> [ЗАДАНИЕ 1]:
Преобразуйте в нумерованный список строки записей от строки с «The height and width of the screenshot is (1080, 1920). In» до строки с «ABOUT US is», включая обе крайние. Пустые строки пропустите.

> [ФРАГМЕНТ ТЕКСТА]:
==================================================
В нашем повествовании речь идёт об уходе. Об уходе и смерти. Пугаться не надо, дело известное. Многие с тех пор умерли. Но возьмём на октаву ниже.
Если смерть — уход и уход непременный, то уход из театра — не всегда смерть.
Останься я в БДТ до Гогиной смерти, я не смог бы уйти, и умер бы, как другие.
Значит, речь идёт и о побеге от смерти, потому что именно уход меня спас.
Речь идёт о побеге из театрального рая и смертельной свободе в миру.
О смерти старого Цезаря и смущении имперских умов.
И, как ни поверни, именно смерть норовит стать главной героиней на этих страницах. Я давно знал, что главное в этой жизни — достойно умереть. Задолго до встречи с Сенекой мне сказал об этом Датский принц, и я помню это всю жизнь.
Глядя на белые облака, Гамлет думал: «Раз никто не знает, что нам предстоит, почему не расстаться с неизвестностью заблаговременно? Будь что будет!» — говорил он, и сцену обнимала великая тишина…
У каждого из наших актёров была своя история личных отношений с Мастером. Иногда — почти идеальная. Иногда — сложносочинённая, изменчивая. Чаще всего — пунктирная, трудноуловимая. Но, когда она получала естественное (или неестественное) завершение, такое, как Бог послал, появлялся новый свет обратного чтения и набирали вес малозначащие прежде пустяки, понимаете?.. А завершённый сюжет обретал жанровую окраску. Драма. Трагедия… Нет, комедией тут, пожалуй, не назовёшь ничего. Может быть, «пиеса»…
Большое впечатление производил на меня рассказ о Гогином приходе в БДТ и начавшейся «перестройке». В дневниках Дины Морисовны Шварц, опубликованных её дочерью, Еленой Шварц, названа цифра уволенных артистов: более тридцати человек. «Г.А. Товстоногов, назначенный в 1956 году главным режиссёром БДТ, — писала Дина, — уже известный, лауреат двух премий, был молод, талантлив, полон сил. Он был уверен, что принципы К.С. Станиславского и Немировича-Данченко единственно верны, что человечество ничего лучшего не придумало. С этих позиций он начал свою деятельность по созданию труппы. За годы кризиса, который продолжался семь лет (после снятия Н.С. Рашевской в 1949 году) некогда прославленный театр не только растерял свои прошлые традиции, но оказался не в силах держать какой-то уровень. Откатились зрители. Недаром в одном из городских «капустников» показывали, как солдат, получивших наказание и посаженных на гауптвахту, обещают освободить и взамен отправить на спектакль в Большой драматический театр. Эта перспектива приводит солдат в ужас, и они просятся обратно «на губу». Жуткая финансовая задолженность грозила «первому советскому театру» даже закрытием…»
Была там и одна отдельно взятая катастрофа… Мне казалось, что она не слишком задела Мастера, но в воспоминаниях сценариста Анатолия Гребнева есть исповедальный монолог Гоги.
==================================================
[Записи из набора данных]

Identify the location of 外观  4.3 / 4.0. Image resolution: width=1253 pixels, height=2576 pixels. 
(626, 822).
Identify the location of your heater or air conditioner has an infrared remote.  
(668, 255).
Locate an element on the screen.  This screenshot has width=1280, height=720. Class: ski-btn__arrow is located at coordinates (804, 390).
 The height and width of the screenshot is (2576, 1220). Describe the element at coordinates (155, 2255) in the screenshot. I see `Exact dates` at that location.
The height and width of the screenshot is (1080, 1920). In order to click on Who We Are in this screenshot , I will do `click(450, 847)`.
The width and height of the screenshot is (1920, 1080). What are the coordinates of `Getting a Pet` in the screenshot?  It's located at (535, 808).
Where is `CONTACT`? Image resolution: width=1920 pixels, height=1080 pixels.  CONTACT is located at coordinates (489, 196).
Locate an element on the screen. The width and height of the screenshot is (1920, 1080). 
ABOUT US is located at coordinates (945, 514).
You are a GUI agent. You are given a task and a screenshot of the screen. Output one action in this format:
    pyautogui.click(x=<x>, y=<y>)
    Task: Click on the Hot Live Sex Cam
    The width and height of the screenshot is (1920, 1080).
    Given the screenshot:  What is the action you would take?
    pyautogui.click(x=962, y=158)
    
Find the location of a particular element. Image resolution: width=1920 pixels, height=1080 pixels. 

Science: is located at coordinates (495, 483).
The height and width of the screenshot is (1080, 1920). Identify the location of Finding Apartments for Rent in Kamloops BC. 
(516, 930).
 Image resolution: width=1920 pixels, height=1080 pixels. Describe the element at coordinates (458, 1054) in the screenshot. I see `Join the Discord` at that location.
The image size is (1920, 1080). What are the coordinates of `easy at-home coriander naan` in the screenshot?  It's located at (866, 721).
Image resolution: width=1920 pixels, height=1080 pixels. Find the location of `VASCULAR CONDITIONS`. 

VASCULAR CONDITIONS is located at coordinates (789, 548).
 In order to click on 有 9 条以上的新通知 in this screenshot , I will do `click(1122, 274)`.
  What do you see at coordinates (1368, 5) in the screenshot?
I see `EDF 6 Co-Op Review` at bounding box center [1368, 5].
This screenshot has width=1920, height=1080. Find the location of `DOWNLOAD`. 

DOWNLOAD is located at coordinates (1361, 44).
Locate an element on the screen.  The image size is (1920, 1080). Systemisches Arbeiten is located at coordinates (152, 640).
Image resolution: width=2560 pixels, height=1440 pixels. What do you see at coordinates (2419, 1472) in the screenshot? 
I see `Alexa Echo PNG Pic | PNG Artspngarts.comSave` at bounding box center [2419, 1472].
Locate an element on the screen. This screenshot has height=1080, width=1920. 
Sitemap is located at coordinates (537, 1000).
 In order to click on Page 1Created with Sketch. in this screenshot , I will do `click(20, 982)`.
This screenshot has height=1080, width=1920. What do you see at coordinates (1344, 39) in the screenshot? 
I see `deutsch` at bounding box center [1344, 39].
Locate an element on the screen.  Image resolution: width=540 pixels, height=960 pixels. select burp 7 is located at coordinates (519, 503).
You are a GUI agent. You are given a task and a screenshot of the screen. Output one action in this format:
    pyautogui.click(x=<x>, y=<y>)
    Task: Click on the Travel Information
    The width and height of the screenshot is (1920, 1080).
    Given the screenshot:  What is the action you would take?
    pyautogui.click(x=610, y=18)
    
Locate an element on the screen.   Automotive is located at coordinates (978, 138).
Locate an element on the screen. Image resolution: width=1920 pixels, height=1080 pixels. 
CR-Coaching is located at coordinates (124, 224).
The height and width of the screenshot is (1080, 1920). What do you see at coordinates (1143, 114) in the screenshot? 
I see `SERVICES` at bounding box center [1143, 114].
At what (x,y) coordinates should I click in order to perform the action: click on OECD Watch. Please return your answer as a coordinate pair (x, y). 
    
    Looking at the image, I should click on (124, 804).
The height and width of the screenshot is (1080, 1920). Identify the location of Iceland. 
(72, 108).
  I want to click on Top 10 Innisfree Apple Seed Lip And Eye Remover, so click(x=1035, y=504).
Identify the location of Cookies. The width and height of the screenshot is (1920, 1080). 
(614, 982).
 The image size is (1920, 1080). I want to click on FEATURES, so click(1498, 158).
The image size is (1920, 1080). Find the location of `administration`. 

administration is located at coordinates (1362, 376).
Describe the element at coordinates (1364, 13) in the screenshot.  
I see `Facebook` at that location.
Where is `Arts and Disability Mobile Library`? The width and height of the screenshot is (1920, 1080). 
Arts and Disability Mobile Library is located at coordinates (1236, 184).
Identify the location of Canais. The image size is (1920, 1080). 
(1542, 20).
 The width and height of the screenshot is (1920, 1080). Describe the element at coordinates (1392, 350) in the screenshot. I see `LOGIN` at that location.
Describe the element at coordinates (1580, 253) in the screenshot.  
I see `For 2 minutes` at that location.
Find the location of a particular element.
==================================================
> [ЗАДАНИЕ 2]:
Верните дословно часть текста о БДТ от «Останься я в» до «это всю жизнь.».

> [РАЗБОР РЕШЕНИЯ 1]:
1. The height and width of the screenshot is (1080, 1920). In order to click on Who We Are in this screenshot , I will do `click(450, 847)`.
2. The width and height of the screenshot is (1920, 1080). What are the coordinates of `Getting a Pet` in the screenshot?  It's located at (535, 808).
3. Where is `CONTACT`? Image resolution: width=1920 pixels, height=1080 pixels.  CONTACT is located at coordinates (489, 196).
4. Locate an element on the screen. The width and height of the screenshot is (1920, 1080). 
5. ABOUT US is located at coordinates (945, 514).

> [РАЗБОР РЕШЕНИЯ 2]:
Останься я в БДТ до Гогиной смерти, я не смог бы уйти, и умер бы, как другие.
Значит, речь идёт и о побеге от смерти, потому что именно уход меня спас.
Речь идёт о побеге из театрального рая и смертельной свободе в миру.
О смерти старого Цезаря и смущении имперских умов.
И, как ни поверни, именно смерть норовит стать главной героиней на этих страницах. Я давно знал, что главное в этой жизни — достойно умереть. Задолго до встречи с Сенекой мне сказал об этом Датский принц, и я помню это всю жизнь.